(Material provided):
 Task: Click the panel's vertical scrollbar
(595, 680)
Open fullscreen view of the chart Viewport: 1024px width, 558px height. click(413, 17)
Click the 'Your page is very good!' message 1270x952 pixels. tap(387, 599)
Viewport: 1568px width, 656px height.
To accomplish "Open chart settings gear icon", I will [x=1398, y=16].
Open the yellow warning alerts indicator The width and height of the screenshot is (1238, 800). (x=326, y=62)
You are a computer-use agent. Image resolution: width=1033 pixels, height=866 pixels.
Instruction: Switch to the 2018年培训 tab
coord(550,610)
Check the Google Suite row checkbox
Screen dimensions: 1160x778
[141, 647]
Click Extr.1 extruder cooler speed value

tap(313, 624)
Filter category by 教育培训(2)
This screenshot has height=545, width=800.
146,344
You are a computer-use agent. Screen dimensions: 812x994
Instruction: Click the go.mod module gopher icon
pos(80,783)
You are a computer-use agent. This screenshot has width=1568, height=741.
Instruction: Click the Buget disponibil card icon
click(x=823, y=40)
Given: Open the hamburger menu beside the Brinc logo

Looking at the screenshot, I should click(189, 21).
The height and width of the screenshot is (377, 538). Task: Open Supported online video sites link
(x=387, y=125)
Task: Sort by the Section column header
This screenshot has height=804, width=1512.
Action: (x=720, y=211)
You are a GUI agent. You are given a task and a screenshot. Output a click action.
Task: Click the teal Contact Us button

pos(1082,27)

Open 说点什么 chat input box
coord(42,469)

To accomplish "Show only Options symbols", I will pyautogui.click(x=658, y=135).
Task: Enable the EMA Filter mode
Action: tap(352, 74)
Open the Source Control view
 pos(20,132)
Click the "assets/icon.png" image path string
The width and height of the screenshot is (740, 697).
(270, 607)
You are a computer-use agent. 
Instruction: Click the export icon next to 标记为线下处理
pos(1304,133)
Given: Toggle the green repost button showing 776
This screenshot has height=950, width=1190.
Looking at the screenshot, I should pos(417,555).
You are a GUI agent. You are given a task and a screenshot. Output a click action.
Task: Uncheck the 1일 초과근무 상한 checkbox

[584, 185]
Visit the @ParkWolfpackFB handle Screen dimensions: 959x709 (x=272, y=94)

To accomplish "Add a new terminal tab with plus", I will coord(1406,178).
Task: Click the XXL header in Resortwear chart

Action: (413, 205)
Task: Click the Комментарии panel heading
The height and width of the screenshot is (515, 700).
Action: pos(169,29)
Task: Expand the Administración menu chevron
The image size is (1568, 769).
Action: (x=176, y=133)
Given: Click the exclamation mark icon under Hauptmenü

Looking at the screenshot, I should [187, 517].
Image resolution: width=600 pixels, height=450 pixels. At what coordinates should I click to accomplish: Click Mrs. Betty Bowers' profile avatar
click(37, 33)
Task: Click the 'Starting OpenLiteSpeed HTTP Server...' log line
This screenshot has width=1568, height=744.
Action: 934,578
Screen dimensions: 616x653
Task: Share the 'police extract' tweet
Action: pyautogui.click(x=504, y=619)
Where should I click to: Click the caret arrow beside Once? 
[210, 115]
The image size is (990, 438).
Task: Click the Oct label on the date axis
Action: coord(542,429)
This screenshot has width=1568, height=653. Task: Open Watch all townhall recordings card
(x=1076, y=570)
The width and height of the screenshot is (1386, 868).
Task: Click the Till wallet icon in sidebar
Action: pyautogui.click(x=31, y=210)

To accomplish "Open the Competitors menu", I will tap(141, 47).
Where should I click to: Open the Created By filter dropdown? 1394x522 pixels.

(Problem details): Repeat, word for word, the lines above between the line holding "Task: Uncheck the 1일 초과근무 상한 checkbox" and the line holding "Task: Click the Комментарии panel heading", inclusive; omit everything else.

(Completed task):
Task: Uncheck the 1일 초과근무 상한 checkbox

[584, 185]
Visit the @ParkWolfpackFB handle Screen dimensions: 959x709 (x=272, y=94)

To accomplish "Add a new terminal tab with plus", I will coord(1406,178).
Task: Click the XXL header in Resortwear chart

Action: (413, 205)
Task: Click the Комментарии panel heading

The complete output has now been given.